The low density of titanium provides for high-strength, lightweight prosthesis. Additionally, dental porcelain can be fused and bonded to titanium to produce an aesthetic, lifelike restoration.

 Titanium has been used in cast dental prosthesis since the 1970s. Equipment is available to cast titanium into single-and multiple-unit-crown-and-bridge frameworks, implant-supported structures and partial or full denture bases.

 For more than 25 years, titanium has been used for both endosseous and subperiosteal implants. Endosseous implants have taken the form of rods, posts and blades made of either pure titanium or titanium alloys. The oxide layer on the implant surface permits close apposition of physiological fluids, proteins, and hard and soft tissues to the metal surface. This process, whereby living tissue and an implant become structurally and functionally connected, is called osseointegration. Titanium also has been used successfully as a bio compatible implant material, and continual improvements in both device design and clinical implantation techniques have led to well-accepted and predictable procedures.

In 1996, the ADA’s Council on Scientific Affairs updated its position regarding the use of endosseous implants as a treatment modality for full or partially edentulous patients.

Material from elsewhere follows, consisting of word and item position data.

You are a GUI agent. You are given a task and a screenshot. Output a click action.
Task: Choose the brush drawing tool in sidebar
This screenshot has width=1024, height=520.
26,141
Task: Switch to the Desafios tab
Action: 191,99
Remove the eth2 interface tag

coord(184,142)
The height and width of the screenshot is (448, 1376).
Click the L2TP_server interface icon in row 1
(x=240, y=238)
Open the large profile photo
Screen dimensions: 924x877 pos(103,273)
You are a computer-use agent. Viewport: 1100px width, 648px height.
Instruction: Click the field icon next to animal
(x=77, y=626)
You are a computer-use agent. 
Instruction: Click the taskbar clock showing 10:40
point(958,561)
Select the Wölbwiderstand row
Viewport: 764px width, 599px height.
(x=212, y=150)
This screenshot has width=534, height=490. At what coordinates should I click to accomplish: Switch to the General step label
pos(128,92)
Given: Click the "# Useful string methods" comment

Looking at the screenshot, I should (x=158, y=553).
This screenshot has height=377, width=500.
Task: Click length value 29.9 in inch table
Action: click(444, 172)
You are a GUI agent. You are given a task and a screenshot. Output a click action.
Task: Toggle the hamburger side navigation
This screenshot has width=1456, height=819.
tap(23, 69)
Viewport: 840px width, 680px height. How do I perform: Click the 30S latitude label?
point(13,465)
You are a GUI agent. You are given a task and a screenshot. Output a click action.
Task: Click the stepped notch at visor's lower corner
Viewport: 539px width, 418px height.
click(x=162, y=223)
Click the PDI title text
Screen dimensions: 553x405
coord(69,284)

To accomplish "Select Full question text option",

In this 1996 update, the Council stated that ADA-Accepted endosseous implants, including those made of pure titanium or titanium alloys, can be used only to treat carefully selected patients with whom the relative merits of benefit and risk have been fully discussed. Before the 1996 update, the Council had not recommended endosseous implants for routine clinical practice. Nevertheless, the Council’s report indicated that many factors must be considered when deciding whether to use endosseous implants as a treatment option, and that some of these factors required further study. Some of the factors identified by the Council included the use of single-tooth implants, new methods of retaining prosthesis, effects of various surface treatments and coatings on titanium and titanium alloys, and oral hygiene issues. If endosseous implants are to be placed, however, titanium and titanium alloys are recommended due to their bio compatibility and clinical success.